Wednesday, February 14, 2007

cutting and pasting while the Emperor bets our future

Could the neocons really be that evil?
http://www.lastchancedemocracycafe.com/?p=486
This entry was posted by Steve on Monday, August 7th, 2006

Juan Cole’s blog, Informed Comment, is on my short list of indispensable stops, but it’s indispensable in the same way vegetables are to a child; they may be an essential part of a healthy diet, but they’re not always that appetizing.Don’t get me wrong: Cole is a craftsmanlike writer, his prose dependably crisp. He is, after all, the person who originated the use of the phrase “sometimes you are just screwed” as descriptive of the US’s position in Iraq. And you can’t punch much more truth into five words than that.

What’s vegetable about Informed Comment is its depressing honesty, starkness even, in recounting the horrors that flow every day from the failed (and failing) neocon experiments in Iraq (and Lebanon). If the major news media’s coverage of the region is cappuccino with extra steamed milk, Informed Comment is a triple-thick espresso served up in a rusty metal cup.

To get down to business, in a Sunday blog entry, Cole addresses something that’s baffled me for some time: What possible logic is there in Israel’s massive bombing campaign against parts of Lebanon, including the Christian areas north of Beirut, not aligned with Hezbollah?

Here’s how Cole summarizes the conundrum:

The wholesale destruction of all of Lebanon by Israel and the US Pentagon does not make any sense. Why bomb roads, roads, bridges, ports, fuel depots in Sunni and Christian areas that have nothing to do with Shiite Hizbullah in the deep south? And, why was Hizbullah’s rocket capability so crucial that it provoked Israel to this orgy of destruction? Most of the rockets were small katyushas with limited range and were highly inaccurate. They were an annoyance in the Occupied Golan Heights, especially the Lebanese-owned Shebaa Farms area. Hizbullah had killed 6 Israeli civilians since 2000. For this you would destroy a whole country?

It doesn’t make any sense.

Moreover, the Lebanese government elected last year was pro-American! Why risk causing it to fall by hitting the whole country so hard?

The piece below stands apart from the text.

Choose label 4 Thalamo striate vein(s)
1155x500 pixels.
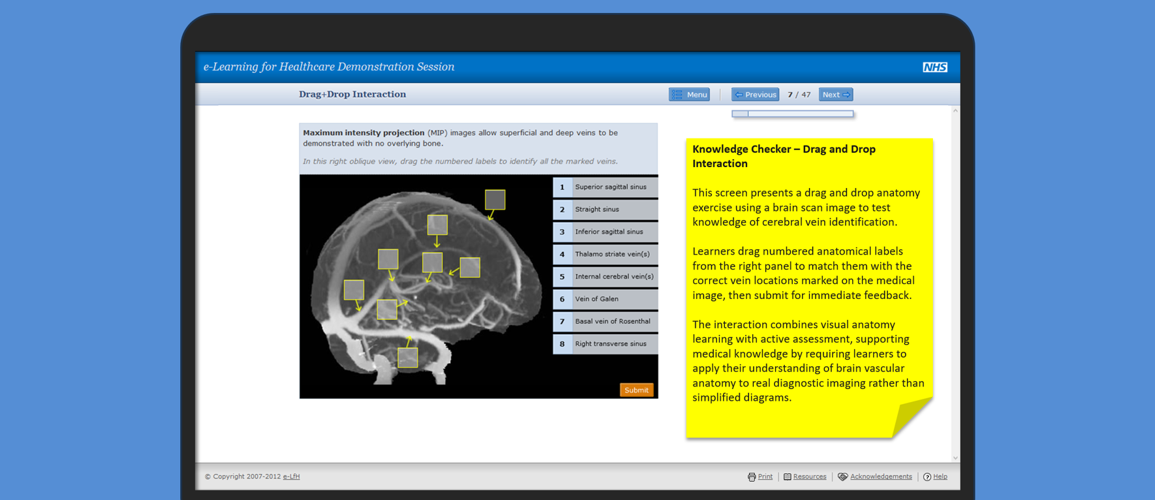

And, why was Condi Rice’s reaction to the capture of two Israeli soldiers and Israel’s wholesale destruction of little Lebanon that these were the “birth pangs” of the “New Middle East”? How did she know so early on that this war would be so wideranging? And, how could a little border dispute in the Levant signal such an elephantine baby’s advent? Isn’t it because she had, like Tony Blair, been briefed about the likelihood of a war by the Israelis, or maybe collaborated with them in the plans, and also conceived of it in much larger strategic terms?

Borrowing in part from a European correspondent, Cole offers (without endorsing it) a possible explanation for this otherwise inexplicable madness: Could the sacrifice of Lebanon be all about Middle Eastern oil — not just as a general background explanation for America’s obsession with the region, but as part of a specific neoconservative scheme to secure long term control of the region’s reserves?

Far from a new thought, I’ll grant you, but what Cole, an indisputable expert on the region, brings to the table in his hypothetical scenario is a more sweeping description of why such an outrage might appeal to the neocon mind; it offers a viable, if uncertain, explanation for something that desperately needs to be explained.

What this suggests, of course, is that we may be dealing here with something far worse than the usual wanton cruelty of the region; that the death of Lebanon, far from being “collateral damage” caused by legitimate (if grossly excessive) Israeli self-defense, is, instead, the product of malice aforethought — a nation deliberately targeted, not for its own misdeeds, but as part of a stratagem directed at others, namely Syria and Iran.

Could Bush and the neoconservatives really be that cruel — destroying an entire country as nothing more than a chess move in the Great Game? Real men and women and, of course, real children too — lots of them — their lives spent as part of a Machiavellian scheme that is sure in the end to blow up in our faces anyway, just like everything else these would-be Churchills touch.

This would be so much crueler than even Iraq; the same pattern of lies, to be sure, but at least in Iraq they could claim to be trying to bring a better life to the Iraqis, even if that was never the actual goal. But how is Lebanon supposed to benefit from this? Where’s its supposed payoff for having its infrastructure (and citizens) blown to hell?

Could the neocons really be that cruel?

And if they are, when does bad policy at last become something more than bad policy? When does it become a crime?